▶ **MATERIAL SHOWN**:
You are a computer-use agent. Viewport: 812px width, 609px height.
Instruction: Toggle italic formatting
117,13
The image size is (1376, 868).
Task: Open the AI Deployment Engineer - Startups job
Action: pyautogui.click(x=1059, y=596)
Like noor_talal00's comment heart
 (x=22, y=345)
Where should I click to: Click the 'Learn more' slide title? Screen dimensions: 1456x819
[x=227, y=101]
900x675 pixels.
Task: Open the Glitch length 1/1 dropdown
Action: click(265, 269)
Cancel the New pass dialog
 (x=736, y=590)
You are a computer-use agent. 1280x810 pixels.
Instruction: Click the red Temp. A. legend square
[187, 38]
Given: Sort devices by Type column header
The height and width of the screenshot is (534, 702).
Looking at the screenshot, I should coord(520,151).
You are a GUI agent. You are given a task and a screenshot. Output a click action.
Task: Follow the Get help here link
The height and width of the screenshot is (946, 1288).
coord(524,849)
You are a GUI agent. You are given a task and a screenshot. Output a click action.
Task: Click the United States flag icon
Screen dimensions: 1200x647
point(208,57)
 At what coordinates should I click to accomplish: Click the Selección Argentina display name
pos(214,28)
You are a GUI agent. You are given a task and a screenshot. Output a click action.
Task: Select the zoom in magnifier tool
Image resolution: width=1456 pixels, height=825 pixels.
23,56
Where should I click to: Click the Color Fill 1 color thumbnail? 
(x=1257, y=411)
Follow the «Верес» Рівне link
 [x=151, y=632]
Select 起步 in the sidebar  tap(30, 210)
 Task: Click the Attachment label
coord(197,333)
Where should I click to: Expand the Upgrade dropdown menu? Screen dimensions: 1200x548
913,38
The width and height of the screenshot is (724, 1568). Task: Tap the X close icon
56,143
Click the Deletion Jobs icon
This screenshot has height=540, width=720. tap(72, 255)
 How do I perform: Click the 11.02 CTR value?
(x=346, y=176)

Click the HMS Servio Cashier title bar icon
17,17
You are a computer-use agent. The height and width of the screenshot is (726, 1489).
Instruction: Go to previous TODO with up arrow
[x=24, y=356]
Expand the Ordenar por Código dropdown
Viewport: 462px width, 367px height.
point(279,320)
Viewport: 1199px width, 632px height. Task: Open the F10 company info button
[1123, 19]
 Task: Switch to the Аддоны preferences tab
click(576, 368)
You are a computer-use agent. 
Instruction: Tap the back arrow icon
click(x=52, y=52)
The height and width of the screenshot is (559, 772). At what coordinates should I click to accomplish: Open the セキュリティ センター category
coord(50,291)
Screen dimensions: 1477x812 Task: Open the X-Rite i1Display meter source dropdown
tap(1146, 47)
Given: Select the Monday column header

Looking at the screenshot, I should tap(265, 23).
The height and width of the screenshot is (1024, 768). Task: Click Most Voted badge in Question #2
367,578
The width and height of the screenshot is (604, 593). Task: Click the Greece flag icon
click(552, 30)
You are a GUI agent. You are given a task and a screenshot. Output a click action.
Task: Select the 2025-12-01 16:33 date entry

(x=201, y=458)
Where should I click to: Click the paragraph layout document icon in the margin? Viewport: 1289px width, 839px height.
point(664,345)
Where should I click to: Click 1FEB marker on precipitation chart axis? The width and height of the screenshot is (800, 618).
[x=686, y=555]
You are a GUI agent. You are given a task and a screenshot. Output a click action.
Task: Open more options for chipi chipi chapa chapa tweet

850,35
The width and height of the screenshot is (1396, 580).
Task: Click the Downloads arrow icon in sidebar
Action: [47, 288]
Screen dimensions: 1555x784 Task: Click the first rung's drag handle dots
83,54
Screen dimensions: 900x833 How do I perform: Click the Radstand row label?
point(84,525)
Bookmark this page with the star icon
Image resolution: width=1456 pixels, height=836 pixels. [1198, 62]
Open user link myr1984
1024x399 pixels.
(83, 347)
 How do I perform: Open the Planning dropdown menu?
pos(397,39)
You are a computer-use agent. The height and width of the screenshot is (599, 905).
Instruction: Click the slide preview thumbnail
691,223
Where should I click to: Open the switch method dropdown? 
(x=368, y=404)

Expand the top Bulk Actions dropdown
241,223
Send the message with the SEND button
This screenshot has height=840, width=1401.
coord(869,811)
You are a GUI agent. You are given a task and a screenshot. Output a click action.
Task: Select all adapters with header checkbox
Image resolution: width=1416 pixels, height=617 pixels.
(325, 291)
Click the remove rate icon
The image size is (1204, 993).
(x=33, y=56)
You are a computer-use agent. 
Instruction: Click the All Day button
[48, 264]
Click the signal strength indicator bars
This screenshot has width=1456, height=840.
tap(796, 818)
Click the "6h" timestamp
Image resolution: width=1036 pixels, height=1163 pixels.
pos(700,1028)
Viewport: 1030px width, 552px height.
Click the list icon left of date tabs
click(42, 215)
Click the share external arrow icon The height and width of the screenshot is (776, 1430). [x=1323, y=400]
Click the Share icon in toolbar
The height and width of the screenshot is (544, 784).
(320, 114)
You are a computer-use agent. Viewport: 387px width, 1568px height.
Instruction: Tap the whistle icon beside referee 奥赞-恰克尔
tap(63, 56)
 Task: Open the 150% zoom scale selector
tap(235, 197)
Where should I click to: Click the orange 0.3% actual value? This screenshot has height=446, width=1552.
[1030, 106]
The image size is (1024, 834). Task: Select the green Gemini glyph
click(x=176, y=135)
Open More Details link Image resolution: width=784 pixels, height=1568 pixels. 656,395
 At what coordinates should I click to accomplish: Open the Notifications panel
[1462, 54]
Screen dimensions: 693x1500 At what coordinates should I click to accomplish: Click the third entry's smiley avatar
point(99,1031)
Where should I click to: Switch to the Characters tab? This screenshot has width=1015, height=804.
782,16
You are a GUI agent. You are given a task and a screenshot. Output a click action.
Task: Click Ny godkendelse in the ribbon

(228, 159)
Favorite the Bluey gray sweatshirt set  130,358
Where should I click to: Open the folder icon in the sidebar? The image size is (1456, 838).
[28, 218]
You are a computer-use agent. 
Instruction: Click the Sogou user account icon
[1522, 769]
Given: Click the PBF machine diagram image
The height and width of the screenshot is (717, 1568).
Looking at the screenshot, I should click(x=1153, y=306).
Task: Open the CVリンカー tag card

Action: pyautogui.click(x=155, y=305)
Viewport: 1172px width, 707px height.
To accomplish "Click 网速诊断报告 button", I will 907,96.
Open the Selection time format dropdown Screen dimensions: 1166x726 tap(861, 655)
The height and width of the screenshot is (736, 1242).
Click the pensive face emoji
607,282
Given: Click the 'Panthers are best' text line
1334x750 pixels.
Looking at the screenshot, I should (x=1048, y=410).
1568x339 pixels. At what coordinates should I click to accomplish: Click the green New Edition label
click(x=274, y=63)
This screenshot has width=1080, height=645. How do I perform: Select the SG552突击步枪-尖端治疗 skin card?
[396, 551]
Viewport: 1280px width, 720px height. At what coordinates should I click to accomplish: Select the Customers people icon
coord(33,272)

▶ **TASK ITEM**: Take the listing above and repeat exactly the lines from the one containing "Task: Switch to the Аддоны preferences tab" through the one containing "Task: Select all", both included.

▶ **THE ANSWER**:
 Task: Switch to the Аддоны preferences tab
click(576, 368)
You are a computer-use agent. 
Instruction: Tap the back arrow icon
click(x=52, y=52)
The height and width of the screenshot is (559, 772). At what coordinates should I click to accomplish: Open the セキュリティ センター category
coord(50,291)
Screen dimensions: 1477x812 Task: Open the X-Rite i1Display meter source dropdown
tap(1146, 47)
Given: Select the Monday column header

Looking at the screenshot, I should tap(265, 23).
The height and width of the screenshot is (1024, 768). Task: Click Most Voted badge in Question #2
367,578
The width and height of the screenshot is (604, 593). Task: Click the Greece flag icon
click(552, 30)
You are a GUI agent. You are given a task and a screenshot. Output a click action.
Task: Select the 2025-12-01 16:33 date entry

(x=201, y=458)
Where should I click to: Click the paragraph layout document icon in the margin? Viewport: 1289px width, 839px height.
point(664,345)
Where should I click to: Click 1FEB marker on precipitation chart axis? The width and height of the screenshot is (800, 618).
[x=686, y=555]
You are a GUI agent. You are given a task and a screenshot. Output a click action.
Task: Open more options for chipi chipi chapa chapa tweet

850,35
The width and height of the screenshot is (1396, 580).
Task: Click the Downloads arrow icon in sidebar
Action: [47, 288]
Screen dimensions: 1555x784 Task: Click the first rung's drag handle dots
83,54
Screen dimensions: 900x833 How do I perform: Click the Radstand row label?
point(84,525)
Bookmark this page with the star icon
Image resolution: width=1456 pixels, height=836 pixels. [1198, 62]
Open user link myr1984
1024x399 pixels.
(83, 347)
 How do I perform: Open the Planning dropdown menu?
pos(397,39)
You are a computer-use agent. The height and width of the screenshot is (599, 905).
Instruction: Click the slide preview thumbnail
691,223
Where should I click to: Open the switch method dropdown? 
(x=368, y=404)

Expand the top Bulk Actions dropdown
241,223
Send the message with the SEND button
This screenshot has height=840, width=1401.
coord(869,811)
You are a GUI agent. You are given a task and a screenshot. Output a click action.
Task: Select all adapters with header checkbox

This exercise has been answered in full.